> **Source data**
--- --- ---
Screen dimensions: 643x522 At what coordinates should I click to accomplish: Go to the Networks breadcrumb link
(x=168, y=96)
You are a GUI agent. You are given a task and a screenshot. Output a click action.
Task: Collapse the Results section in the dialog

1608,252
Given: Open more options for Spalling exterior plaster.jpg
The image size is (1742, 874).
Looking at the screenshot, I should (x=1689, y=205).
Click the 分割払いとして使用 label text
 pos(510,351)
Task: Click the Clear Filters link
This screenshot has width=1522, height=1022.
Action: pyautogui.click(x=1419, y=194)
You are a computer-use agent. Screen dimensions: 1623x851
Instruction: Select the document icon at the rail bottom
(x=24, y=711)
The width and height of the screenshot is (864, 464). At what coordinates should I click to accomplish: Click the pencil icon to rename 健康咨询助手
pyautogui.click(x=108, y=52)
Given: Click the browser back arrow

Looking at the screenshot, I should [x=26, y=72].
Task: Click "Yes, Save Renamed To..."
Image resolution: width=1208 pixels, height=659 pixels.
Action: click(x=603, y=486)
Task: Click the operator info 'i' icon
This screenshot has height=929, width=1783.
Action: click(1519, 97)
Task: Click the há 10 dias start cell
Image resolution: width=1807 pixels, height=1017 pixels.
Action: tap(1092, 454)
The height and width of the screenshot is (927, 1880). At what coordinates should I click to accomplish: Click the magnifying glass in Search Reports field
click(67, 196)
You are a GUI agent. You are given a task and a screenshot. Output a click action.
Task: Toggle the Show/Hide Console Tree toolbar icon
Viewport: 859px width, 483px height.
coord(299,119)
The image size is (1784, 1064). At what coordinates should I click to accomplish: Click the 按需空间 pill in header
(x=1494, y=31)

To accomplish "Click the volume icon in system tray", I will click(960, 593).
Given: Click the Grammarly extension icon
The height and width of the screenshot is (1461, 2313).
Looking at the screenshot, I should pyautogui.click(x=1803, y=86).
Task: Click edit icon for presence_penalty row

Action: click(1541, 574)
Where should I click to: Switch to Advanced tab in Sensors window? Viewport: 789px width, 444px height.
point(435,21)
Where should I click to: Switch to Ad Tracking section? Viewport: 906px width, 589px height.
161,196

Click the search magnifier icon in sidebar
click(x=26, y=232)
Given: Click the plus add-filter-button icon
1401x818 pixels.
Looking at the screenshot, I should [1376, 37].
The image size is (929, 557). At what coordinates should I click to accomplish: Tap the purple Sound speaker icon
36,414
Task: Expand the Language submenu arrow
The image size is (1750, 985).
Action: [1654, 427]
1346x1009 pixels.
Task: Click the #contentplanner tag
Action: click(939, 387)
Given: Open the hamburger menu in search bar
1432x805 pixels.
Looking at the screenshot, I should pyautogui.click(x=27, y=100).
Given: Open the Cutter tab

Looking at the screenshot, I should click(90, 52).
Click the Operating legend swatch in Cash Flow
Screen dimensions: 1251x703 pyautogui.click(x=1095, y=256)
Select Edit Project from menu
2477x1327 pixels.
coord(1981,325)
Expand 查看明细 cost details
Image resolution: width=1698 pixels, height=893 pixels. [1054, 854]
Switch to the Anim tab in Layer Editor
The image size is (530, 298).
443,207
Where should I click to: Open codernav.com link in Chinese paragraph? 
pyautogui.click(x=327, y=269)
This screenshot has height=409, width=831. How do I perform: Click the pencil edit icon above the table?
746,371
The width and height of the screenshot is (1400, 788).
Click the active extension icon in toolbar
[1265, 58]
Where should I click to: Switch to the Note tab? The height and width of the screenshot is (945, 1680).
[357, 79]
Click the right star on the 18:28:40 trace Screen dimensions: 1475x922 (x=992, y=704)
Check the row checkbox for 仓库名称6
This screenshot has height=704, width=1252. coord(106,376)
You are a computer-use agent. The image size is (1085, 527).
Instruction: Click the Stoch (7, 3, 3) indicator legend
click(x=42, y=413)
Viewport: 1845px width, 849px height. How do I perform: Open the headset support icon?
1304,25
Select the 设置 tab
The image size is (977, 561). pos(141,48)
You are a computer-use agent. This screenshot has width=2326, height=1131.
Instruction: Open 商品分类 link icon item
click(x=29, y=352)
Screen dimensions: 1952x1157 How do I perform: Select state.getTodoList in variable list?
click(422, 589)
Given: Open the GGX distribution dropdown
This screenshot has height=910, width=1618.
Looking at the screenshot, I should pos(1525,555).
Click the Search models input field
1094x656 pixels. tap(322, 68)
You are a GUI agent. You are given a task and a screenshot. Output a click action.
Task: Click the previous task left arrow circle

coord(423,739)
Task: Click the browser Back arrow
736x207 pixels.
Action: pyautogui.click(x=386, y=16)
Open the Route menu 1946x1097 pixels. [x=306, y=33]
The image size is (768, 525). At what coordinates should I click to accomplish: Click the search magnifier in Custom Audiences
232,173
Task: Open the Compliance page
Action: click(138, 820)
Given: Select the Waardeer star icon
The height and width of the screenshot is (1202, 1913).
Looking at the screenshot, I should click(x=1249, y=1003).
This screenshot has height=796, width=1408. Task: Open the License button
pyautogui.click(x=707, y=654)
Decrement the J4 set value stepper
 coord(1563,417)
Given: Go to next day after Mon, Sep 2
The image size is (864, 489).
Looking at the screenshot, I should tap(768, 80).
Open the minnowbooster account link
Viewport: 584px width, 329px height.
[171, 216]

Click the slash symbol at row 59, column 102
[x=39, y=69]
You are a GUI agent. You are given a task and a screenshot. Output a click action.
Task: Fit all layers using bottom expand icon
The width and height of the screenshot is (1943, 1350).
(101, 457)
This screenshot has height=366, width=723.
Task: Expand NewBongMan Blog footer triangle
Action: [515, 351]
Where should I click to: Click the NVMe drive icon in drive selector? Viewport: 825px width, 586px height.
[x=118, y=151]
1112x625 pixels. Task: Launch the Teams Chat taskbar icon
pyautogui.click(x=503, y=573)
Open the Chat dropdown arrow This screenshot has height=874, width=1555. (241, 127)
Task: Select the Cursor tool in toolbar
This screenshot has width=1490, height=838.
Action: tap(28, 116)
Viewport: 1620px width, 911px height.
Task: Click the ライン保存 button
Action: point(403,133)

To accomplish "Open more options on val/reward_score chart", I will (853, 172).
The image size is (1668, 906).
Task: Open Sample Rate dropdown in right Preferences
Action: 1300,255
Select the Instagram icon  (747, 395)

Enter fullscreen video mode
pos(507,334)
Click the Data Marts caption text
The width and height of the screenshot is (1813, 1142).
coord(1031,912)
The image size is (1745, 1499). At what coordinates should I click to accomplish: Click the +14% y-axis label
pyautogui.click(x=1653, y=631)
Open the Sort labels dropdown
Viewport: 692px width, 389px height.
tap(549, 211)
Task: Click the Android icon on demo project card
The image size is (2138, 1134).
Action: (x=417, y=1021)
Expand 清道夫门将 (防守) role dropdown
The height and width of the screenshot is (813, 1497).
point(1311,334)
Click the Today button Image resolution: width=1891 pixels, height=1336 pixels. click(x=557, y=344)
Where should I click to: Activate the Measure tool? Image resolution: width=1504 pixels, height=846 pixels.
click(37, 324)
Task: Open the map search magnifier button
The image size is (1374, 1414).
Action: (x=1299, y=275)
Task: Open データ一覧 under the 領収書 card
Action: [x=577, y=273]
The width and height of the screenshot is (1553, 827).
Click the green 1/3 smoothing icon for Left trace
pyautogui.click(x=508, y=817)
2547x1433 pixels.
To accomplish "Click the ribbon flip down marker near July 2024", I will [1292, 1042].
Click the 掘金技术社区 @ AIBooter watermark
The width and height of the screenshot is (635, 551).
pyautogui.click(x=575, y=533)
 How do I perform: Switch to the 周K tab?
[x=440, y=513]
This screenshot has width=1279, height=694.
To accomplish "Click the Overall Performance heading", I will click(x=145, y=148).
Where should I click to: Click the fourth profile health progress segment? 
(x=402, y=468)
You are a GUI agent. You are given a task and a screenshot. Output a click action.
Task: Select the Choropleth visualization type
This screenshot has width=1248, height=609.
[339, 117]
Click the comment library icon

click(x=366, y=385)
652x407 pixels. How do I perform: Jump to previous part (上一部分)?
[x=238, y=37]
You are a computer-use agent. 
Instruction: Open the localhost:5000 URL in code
--- --- ---
> **Task directions**
Where the string "computer" occurs in a line above, count that line, and report solely the final figure.

> **Result of the task**
4